A vast majority of Chinese students consume their news via WeChat, a popular messaging platform in China that the government censors and surveils — so much so that some have said their accounts were shut down for sharing information about the protests.
But by living in the West, students from mainland China are exposed to media that present a different side of the story. Some say they’re trying to make sense of the conflict, now that many of them are experiencing pro-democracy points of view for the first time.
“I feel it’s very difficult to tell which is right or wrong, which is truth or which is not,” said Judy, a mainlander student at Columbia, who spoke on the condition that her last name not be used. Fighting for democracy, she explained, continued to be an opaque concept for her.

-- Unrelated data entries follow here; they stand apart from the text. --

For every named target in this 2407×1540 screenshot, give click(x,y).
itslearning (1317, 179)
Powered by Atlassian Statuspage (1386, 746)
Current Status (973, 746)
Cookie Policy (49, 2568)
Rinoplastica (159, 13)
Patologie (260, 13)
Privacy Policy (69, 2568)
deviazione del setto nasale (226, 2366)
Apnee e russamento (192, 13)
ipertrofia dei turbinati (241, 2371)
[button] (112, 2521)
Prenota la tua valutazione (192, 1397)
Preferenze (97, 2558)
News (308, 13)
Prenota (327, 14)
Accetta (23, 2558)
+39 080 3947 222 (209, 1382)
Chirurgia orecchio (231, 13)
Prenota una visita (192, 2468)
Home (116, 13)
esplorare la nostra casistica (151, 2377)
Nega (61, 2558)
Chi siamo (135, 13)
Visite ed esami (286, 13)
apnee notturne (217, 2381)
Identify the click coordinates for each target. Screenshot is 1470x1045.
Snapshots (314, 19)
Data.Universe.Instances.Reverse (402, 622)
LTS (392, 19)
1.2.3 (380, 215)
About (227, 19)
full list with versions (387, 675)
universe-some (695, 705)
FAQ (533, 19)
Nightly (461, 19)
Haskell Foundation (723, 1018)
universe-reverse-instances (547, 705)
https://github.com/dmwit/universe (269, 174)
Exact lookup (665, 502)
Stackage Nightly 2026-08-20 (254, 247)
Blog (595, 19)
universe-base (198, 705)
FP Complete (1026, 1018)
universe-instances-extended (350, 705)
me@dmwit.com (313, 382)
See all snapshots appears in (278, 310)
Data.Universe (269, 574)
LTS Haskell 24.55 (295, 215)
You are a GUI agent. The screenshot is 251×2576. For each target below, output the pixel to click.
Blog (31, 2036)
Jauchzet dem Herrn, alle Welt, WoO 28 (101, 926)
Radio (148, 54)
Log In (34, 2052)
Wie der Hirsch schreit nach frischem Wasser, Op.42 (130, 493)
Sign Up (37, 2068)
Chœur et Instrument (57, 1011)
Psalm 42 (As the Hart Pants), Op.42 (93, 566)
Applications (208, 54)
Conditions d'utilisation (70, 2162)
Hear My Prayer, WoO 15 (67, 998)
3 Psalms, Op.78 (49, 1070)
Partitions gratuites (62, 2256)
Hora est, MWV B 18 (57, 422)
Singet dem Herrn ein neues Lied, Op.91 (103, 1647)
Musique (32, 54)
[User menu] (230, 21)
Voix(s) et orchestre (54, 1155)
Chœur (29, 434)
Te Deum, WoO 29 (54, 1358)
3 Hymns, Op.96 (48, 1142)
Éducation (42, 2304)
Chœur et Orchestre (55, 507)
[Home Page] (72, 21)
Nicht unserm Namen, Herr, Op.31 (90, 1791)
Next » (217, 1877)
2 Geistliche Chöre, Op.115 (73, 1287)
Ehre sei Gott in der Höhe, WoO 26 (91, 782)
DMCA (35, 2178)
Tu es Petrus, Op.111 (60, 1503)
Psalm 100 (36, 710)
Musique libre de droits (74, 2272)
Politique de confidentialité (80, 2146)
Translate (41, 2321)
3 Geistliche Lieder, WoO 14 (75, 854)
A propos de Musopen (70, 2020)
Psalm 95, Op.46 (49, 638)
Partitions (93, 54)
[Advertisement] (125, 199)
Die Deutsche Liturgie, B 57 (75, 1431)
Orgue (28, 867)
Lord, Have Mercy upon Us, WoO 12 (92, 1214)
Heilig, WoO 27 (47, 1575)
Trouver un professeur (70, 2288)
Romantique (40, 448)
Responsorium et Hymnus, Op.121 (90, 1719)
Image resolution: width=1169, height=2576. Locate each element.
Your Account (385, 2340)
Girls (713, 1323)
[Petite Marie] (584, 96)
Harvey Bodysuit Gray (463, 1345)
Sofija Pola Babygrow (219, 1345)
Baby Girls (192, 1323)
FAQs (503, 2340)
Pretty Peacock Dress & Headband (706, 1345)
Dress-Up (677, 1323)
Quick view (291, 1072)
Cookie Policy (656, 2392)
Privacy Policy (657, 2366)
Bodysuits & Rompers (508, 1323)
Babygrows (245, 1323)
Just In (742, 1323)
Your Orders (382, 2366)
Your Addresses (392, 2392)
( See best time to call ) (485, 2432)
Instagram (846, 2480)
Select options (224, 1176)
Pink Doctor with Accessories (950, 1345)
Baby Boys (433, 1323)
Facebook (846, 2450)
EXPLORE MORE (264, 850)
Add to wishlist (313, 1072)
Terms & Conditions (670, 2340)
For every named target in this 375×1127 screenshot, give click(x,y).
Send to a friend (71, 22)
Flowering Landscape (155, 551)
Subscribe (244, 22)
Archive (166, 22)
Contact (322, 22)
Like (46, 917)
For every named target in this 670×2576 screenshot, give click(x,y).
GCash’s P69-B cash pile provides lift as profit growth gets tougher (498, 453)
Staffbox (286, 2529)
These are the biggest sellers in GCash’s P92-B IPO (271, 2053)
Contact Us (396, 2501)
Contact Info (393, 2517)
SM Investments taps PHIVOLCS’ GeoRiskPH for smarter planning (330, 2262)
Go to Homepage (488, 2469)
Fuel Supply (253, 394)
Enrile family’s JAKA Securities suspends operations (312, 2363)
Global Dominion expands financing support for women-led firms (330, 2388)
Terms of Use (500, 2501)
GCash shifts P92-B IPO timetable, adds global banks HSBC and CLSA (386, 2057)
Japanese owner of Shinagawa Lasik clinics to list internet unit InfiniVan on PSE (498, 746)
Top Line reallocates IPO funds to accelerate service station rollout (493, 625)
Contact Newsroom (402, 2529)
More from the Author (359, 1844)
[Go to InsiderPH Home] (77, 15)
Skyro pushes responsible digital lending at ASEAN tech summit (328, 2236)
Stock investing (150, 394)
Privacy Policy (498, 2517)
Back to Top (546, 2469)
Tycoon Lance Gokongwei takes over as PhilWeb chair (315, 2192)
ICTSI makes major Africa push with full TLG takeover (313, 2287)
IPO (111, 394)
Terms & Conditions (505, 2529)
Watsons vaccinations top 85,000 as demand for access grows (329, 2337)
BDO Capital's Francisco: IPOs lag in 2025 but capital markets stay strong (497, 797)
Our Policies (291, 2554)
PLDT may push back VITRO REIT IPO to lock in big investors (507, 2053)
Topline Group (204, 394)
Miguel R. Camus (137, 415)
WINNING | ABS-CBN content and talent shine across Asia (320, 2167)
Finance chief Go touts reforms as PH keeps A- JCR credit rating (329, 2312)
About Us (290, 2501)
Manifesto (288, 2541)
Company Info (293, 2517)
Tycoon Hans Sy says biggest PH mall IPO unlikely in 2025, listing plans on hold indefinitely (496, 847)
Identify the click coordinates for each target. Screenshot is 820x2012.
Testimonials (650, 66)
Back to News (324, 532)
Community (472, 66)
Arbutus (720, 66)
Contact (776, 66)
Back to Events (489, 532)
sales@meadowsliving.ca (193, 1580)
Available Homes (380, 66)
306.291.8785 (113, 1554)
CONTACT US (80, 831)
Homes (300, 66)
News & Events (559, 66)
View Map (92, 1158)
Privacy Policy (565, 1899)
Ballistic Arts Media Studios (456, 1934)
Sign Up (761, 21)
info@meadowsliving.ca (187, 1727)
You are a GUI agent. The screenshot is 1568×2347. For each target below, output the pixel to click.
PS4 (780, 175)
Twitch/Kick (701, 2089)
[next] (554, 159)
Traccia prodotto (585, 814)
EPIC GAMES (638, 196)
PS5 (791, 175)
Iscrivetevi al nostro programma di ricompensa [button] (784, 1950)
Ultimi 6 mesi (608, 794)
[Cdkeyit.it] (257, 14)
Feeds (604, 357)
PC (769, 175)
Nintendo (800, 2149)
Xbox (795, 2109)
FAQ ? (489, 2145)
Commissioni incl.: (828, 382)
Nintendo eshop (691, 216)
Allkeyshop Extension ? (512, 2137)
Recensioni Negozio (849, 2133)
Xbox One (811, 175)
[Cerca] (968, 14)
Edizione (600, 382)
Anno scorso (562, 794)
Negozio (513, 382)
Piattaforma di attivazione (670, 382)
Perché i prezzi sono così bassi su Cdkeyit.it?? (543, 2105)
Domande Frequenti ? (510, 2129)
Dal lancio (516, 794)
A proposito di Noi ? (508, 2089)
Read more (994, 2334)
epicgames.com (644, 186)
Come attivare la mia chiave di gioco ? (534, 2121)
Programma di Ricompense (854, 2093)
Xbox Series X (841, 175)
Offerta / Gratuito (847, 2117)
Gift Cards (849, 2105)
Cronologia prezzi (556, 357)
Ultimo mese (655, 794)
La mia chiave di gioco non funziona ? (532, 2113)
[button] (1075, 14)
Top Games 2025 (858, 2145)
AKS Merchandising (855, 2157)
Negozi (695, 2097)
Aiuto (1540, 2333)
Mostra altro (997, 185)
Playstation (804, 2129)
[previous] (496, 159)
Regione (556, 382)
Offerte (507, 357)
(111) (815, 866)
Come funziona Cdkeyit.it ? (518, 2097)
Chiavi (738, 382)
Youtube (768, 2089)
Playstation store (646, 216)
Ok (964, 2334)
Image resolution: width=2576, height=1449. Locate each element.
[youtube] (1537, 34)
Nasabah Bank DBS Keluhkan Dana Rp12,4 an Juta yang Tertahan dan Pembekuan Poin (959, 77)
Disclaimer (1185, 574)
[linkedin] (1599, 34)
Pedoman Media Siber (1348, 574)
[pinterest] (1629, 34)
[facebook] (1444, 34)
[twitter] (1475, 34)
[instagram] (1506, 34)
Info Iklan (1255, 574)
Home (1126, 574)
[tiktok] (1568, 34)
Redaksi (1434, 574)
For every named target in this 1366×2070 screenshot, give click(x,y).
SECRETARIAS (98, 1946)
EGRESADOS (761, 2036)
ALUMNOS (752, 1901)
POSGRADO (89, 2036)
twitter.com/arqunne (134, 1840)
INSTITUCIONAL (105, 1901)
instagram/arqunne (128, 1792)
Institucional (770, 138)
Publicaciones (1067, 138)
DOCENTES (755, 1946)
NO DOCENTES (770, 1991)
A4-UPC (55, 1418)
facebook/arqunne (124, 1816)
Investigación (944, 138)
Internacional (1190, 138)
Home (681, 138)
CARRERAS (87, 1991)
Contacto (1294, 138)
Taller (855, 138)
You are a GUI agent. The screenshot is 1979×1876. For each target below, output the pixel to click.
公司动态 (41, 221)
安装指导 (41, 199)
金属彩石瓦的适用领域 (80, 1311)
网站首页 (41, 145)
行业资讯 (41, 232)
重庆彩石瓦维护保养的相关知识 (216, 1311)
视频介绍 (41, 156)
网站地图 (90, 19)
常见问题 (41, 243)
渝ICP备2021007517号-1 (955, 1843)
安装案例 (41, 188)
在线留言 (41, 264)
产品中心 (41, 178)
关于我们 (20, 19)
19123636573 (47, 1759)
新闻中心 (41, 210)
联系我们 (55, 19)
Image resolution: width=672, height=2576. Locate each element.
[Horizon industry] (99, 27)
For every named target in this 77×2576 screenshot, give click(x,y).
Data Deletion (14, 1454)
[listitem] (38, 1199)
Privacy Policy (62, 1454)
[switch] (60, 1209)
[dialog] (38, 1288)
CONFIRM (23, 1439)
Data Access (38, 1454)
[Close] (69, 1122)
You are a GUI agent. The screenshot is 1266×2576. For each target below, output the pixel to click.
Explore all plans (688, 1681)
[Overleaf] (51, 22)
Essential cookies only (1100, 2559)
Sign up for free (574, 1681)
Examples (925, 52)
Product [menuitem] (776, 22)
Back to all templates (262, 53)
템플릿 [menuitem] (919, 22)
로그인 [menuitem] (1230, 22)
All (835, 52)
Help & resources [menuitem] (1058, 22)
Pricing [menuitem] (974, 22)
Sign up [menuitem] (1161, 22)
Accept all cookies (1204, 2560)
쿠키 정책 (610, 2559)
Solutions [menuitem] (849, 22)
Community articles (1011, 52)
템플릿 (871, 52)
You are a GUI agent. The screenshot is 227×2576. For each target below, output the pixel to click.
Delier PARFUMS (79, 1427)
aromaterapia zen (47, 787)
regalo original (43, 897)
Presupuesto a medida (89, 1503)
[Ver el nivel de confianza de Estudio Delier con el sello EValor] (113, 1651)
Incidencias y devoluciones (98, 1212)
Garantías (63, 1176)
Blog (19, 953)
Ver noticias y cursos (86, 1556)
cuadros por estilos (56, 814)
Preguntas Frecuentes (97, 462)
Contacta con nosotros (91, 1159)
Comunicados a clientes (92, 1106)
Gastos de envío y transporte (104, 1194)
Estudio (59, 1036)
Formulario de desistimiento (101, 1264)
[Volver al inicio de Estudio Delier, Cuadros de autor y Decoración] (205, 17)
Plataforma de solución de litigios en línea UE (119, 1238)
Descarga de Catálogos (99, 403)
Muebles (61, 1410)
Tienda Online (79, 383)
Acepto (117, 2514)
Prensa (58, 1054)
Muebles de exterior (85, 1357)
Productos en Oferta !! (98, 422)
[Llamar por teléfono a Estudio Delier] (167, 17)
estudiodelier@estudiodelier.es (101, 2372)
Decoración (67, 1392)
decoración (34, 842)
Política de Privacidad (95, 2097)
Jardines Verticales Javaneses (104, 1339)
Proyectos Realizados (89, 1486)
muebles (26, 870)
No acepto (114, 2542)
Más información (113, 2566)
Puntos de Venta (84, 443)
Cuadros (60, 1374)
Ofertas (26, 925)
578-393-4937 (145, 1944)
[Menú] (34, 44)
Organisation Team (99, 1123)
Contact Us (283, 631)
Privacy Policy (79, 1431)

This line of thinking strikes at the core of the conflict. Hong Kongers grew up with the notions of liberty, democracy and freedom of speech; ideas and experiences that are not promoted in mainland China.
And whereas some Hong Kongers were once accepting of being called “Chinese,” they said it’s different now. They want to distinguish themselves.
Cheryl, 19, a Hong Konger who studies at New York University, and who asked that her last name not be used, said being called Chinese means something very different from it did just four months ago. Now, when people describe her as Chinese, Cheryl said, she feels “misrepresented,” and she corrects them.
That sentiment wasn’t always the case, particularly in the years following Tiananmen Square in 1989, said Anna Yeung-Cheung, a professor of biology at Manhattanville College and a Hong Kong native who has been an activist for more than 20 years.
“Back then, the mood was that we were Hong Kongers, but we were part of China,” Yeung-Cheung said. “The identification was not as clear.”
Yeung-Cheung is also the founder of New York For Hong Kong, or NY4HK, a group she established in the wake of the 2014 umbrella protests, which called for more transparent elections in Hong Kong.
The climate was different then, she said. The Umbrella Movement lasted 79 days and was mostly peaceful. The current demonstrations, now in their fourth month, have been marked by violence.
Over the summer, NY4HK organized several events in the city, including marches to the Chinese consulate and a flash mob in Grand Central Terminal, which went without a hitch. But at an August rally in Manhattan’s Chinatown, Yeung-Cheung said that her group was met by demonstrators who carried Chinese signs that read “Love China Love Hong Kong.” There were also reports of water bottles being thrown at them.
This was a first for Yeung-Cheung, she said. There have also been disruptions in other parts of New York. A Lennon Wall in Chinatown, one of several throughout the city featuring notes in support of the pro-democracy movement, has been vandalized and torn down several times.
“You see the division,” Yeung-Cheung said. “And it’s a severe one.”